JB: My wife and I have a PSP and to be honest, we don’t really use it that much because of it’s lack of horror titles, do you think this will fill that gap in for PSP owners who feel the same?
WO: Definitely. There’s a big, gapping hole in the PSP lineup, and no one else out there is really stepping forward to fill it. There’s a lot of talk out there from fans now who are on the fence about how they feel about it, especially the main character…
JB: It’s really the first time there’s been a SH lead with any sort of defined personality, though. The other games all had pretty basic male/female figures in distress, but this guy seems like he’s got an interesting story…
WO: Excellent point, yeah. The characters in 1, 2, and 4 have been very… how do I put it…
JB: I’ve always found them a bit generic, actually.
WO: Well, they all had an interesting enough backstory, but they were all really good looking, they all had great hair (laughs), so we wanted to do something very different.
JB: Right, and from what I’ve read the Origins character seems like he’s a lot more realistic; he sees a monster and he just wants to kick it’s ass, he doesn’t really care where it came from…
WO: Right, that is the sort of guy we wanted to put at the forefront. If you think about it a truck driver is basically homeless; the road is his home, and since that’s where he came from, how has that affected him?
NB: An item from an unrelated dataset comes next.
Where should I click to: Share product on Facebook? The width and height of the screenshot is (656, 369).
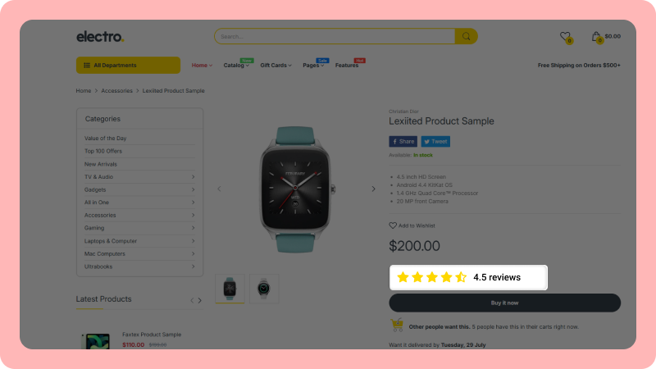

Then you have to see where he goes from there as a character, the transformation, there’s a definite arc to him throughout Origins. We injected some humor into it, so fans will say, “I know where this guy is coming from”, but at the same time help them see the pain that drives him. A truck drive hurts too, he just has to get in touch with it more than the other SH characters did!
JB: Do you think there will be anything from the film used for future games?
WO: Definitely, Gans had some great ideas with the film and he did a fantastic job. With the games we have to be consumed with the history of the franchise, we’re not going to make any sudden change. To bring stuff from the movie into the game, it will be more along the lines of if we can do it, we will do it. There are some great moments that Gans created in the film that we really want to make sure we can duplicate, or at least get somewhere close to, with future games.
JB: How do you think the fans are going to react to Origins?
WO: Well, hopefully they’ll enjoy it as much as we do; my only fear is that we might have been too subtle at times. We wanted to make sure we had nods in it to other games and moments. We had to walk a fine line between going over the top and pulling back too much, so I hope we hit a good balance.
Not too bad, eh? Though I know a lot of fans are still wondering why the Silent Hill franchise is moving to the PSP, at least for now, it’s pretty clear from my chat with him that the team behind it have a true love for the series. William and I chatted about the movie more as well, and we’re on the same page about pretty much all of it, so I have confidence that they’re on the right track with Origins.
The game’s not due out for quite a while yet -- Konami’s site has it listed as winter of 2007 -- so hopefully we’ll be getting more and more info about it together as the release date approaches. Stick around!